PS 813 - Causal Inference
March 8, 2026
\[ \require{cancel} \]
We can first just change the question - instead of the effect of treatment, we can make our estimand the effect of being assigned to treatment.
Our estimator for the ITT is just the difference in means between the \(Z_i = 1\) and \(Z_i = 0\) arms
\[\hat{\tau}_{\text{ITT}} = \hat{E}[Y_i | Z_i = 1] - \hat{E}[Y_i | Z_i = 0]\]
Identified under randomization of \(Z_i\) even if \(D_i\) is not randomized.
Start by writing down potential outcomes for \(D_i\) along with joint potential outcomes of \(Y_i\) in terms of \(Z_i\) and \(D_i\)

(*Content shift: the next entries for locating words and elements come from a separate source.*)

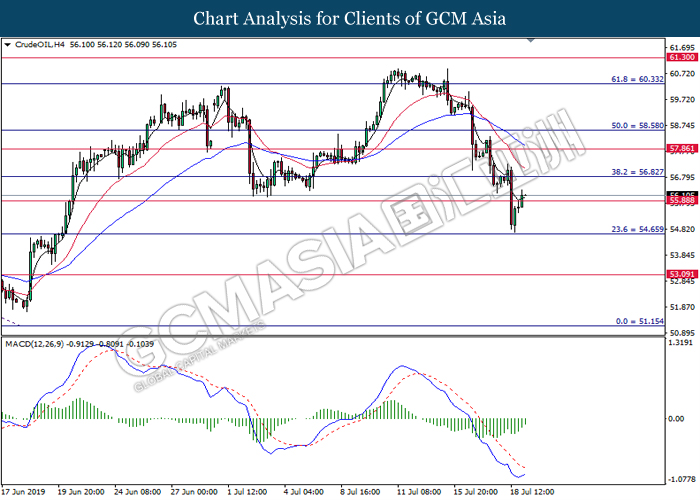Click the red 55.888 price tag

681,201
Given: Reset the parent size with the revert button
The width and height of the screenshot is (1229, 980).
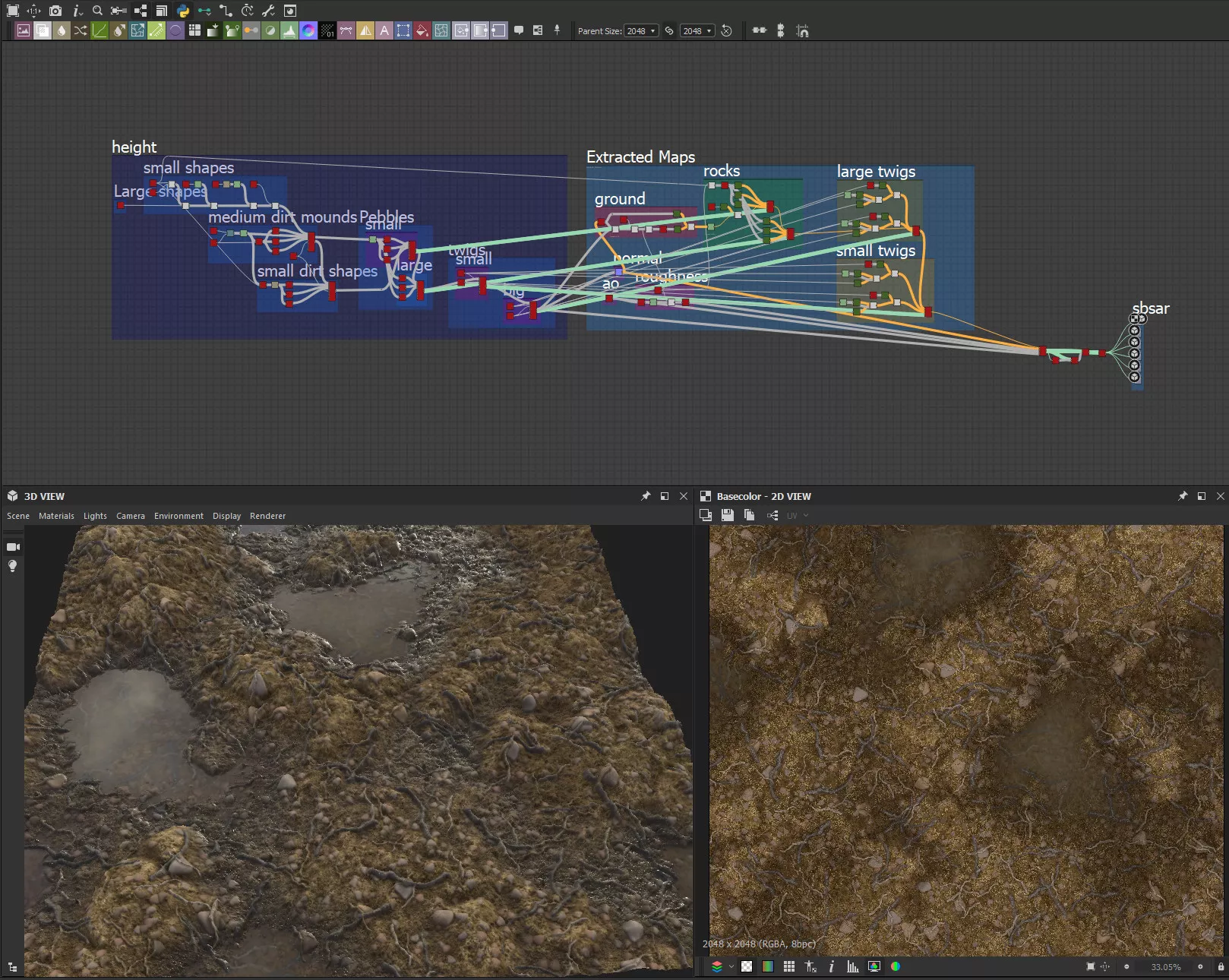Looking at the screenshot, I should 726,31.
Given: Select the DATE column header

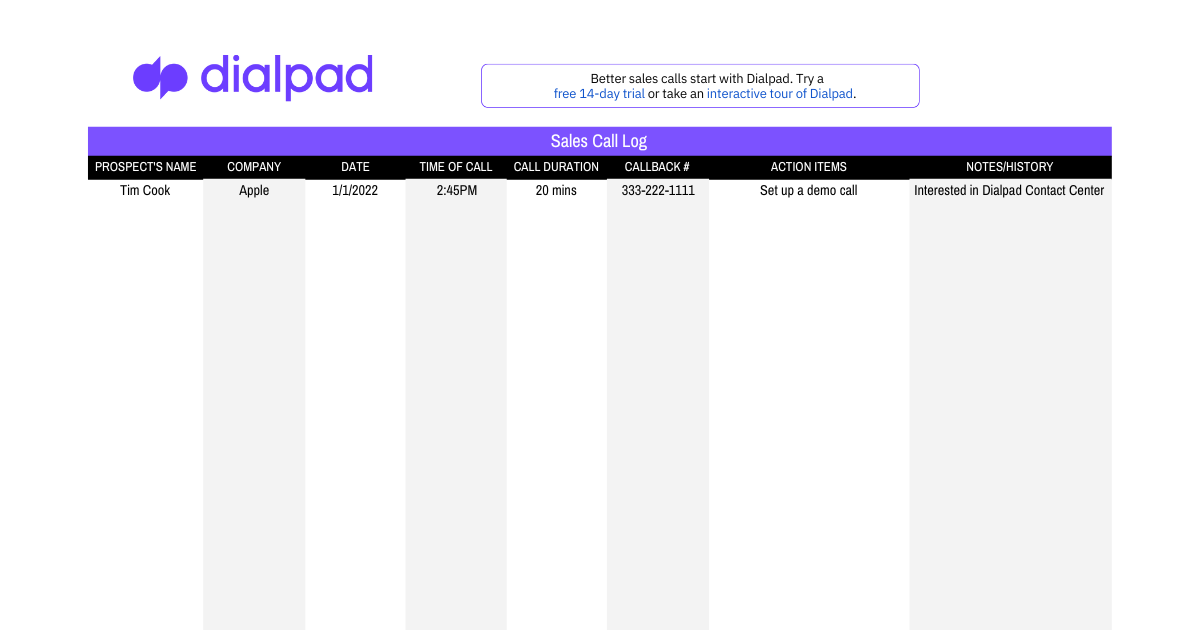Looking at the screenshot, I should pos(355,167).
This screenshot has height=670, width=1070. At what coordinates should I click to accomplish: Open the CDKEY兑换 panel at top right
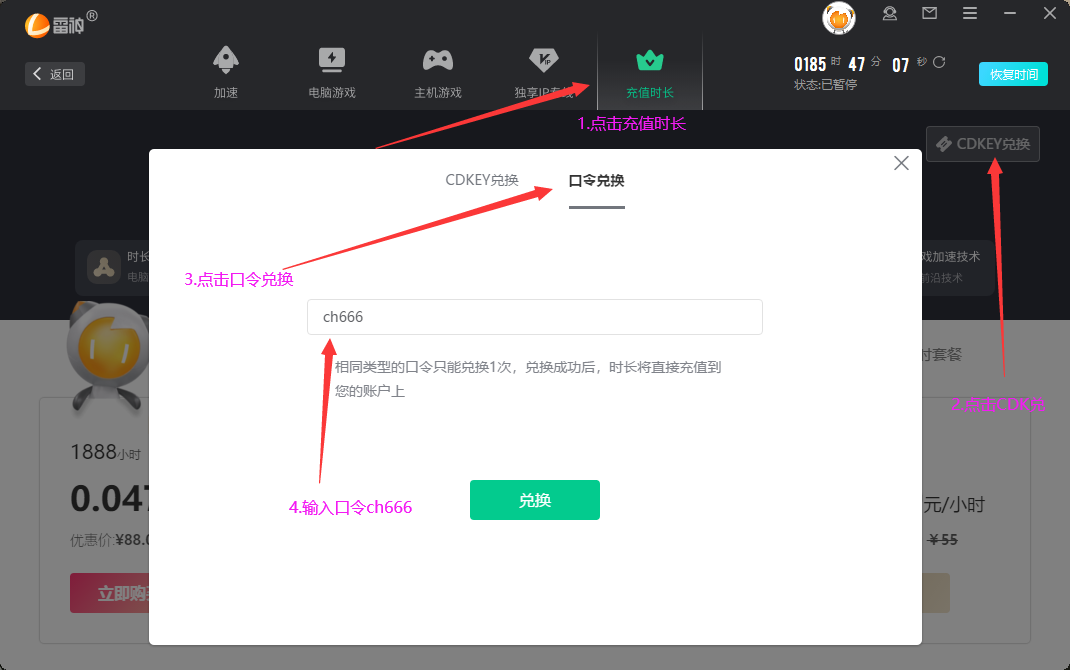(982, 143)
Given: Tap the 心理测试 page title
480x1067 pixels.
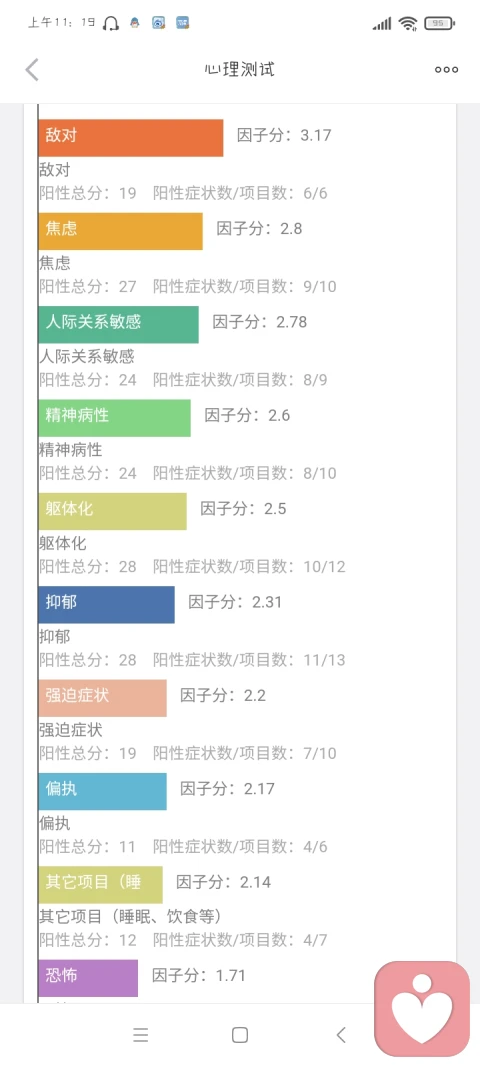Looking at the screenshot, I should [240, 69].
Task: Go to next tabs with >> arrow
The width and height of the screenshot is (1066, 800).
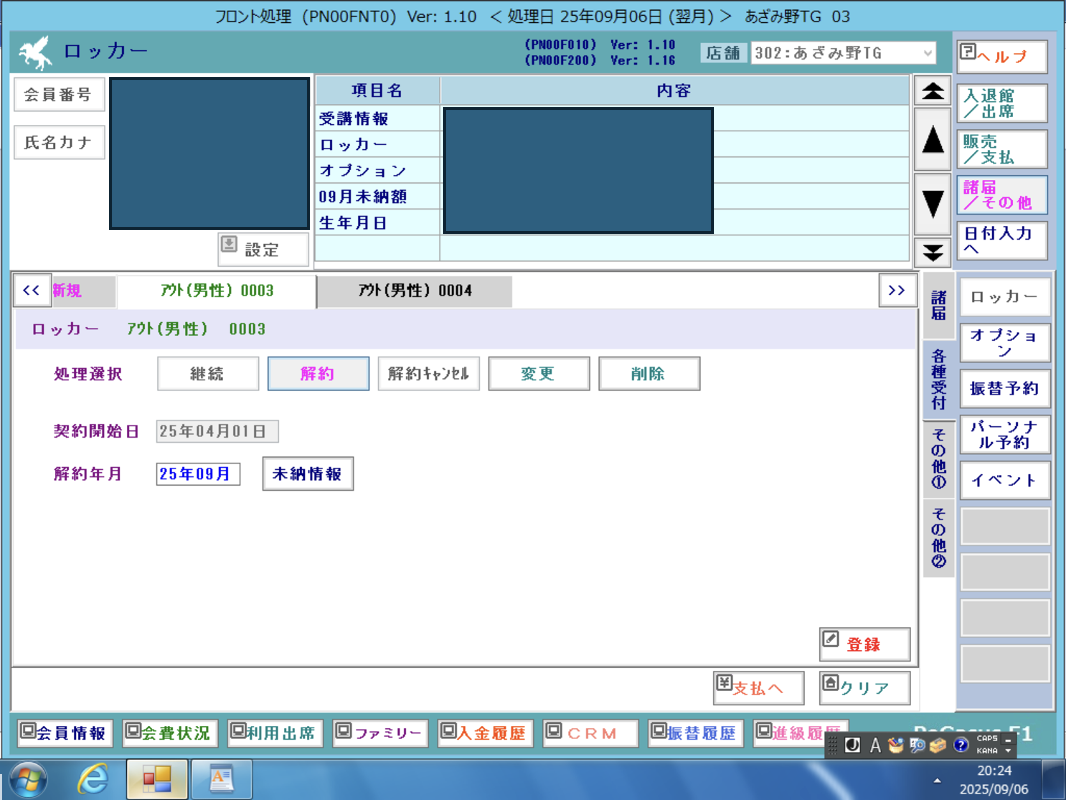Action: point(896,290)
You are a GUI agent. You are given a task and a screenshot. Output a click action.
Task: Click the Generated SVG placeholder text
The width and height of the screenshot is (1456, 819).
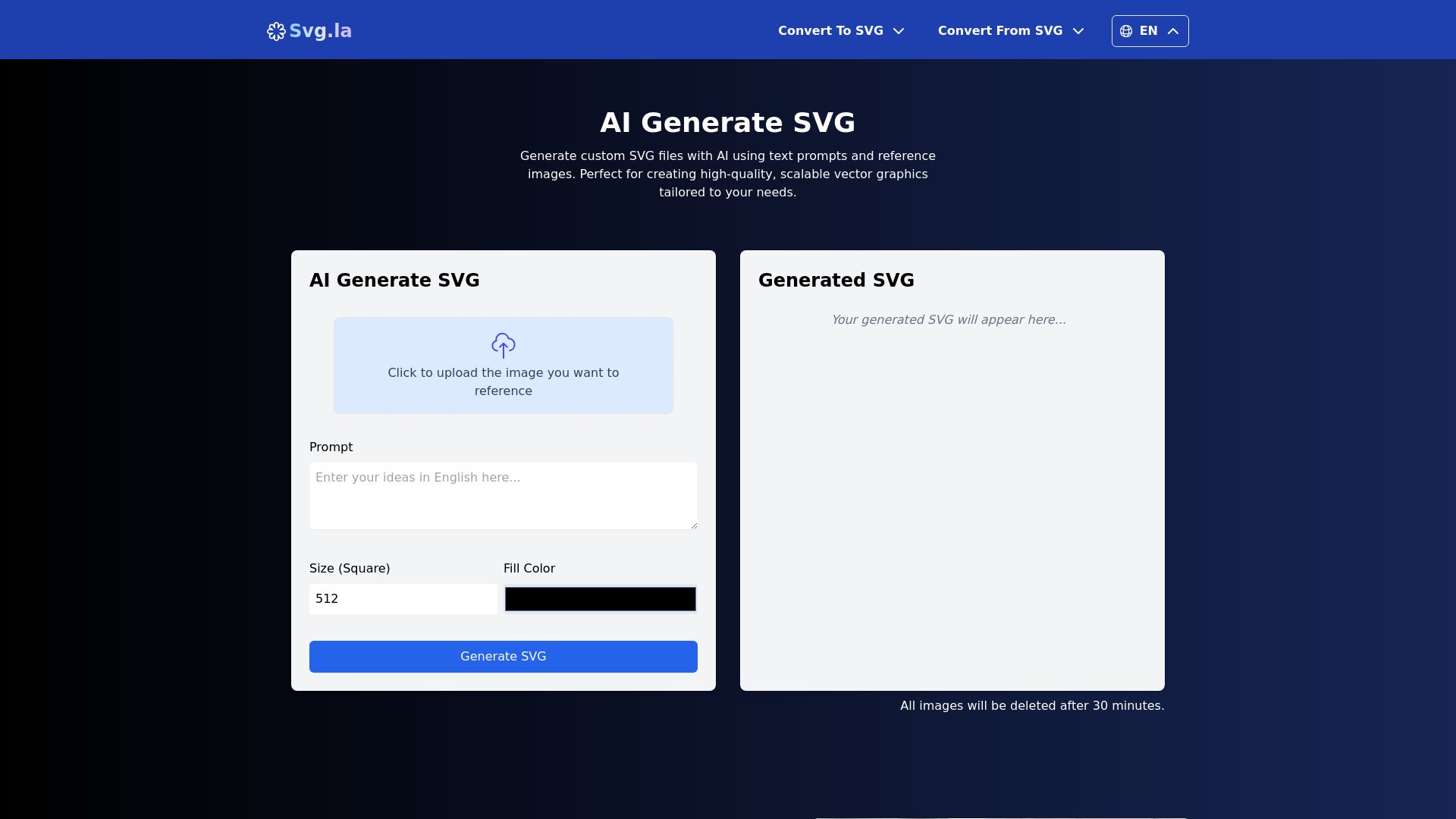tap(948, 319)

\[D_i(z) = D_i \text{ if } Z_i = z\] \[Y_i(d, z) = Y_i \text{ if } D_i = d, Z_i = z\]
Observed treatment \(D_i\) is a function of treatment assignment (\(Z_i\)) - it’s a post-treatment quantity (and so has potential outcomes).
\(Z_i\) is independent of both sets of potential outcomes (potential outcomes for the treatment and potential outcomes for the outcome).
\[\{D_i(1), D_i(0)\} {\perp \! \! \! \perp} Z_i\]
\[\{Y_i(d, z) \forall d, z\} {\perp \! \! \! \perp} Z_i\]
We can weaken this to conditional ignorability (where \(Z_i\) is randomized conditional on \(X_i\)), which is common in observational settings.
Sufficient to identify the intent-to-treat (ITT) effect
\(Z_i\) only affects \(Y_i\) by way of its effect on \(D_i\).
In other words, if \(D_i\) were set at some level \(d\), the potential outcome for \(Y_i(d, z)\) does not depend on \(z\).
\[Y_i(d, z) = Y_i(d, z^{\prime}) \text{ for any } z \neq z^{\prime}\]
Not a testable assumption! - we have to justify this with substantive knowledge.
“Surprise” factor - If I told you \(Z\) was associated with \(Y\), would you think “that’s odd”?
\(Z_i\) has an effect on \(D_i\)
\[\mathbb{E}[D_i(1) - D_i(0)] \neq 0\]
Seems trivial, but we need this to make the estimator work.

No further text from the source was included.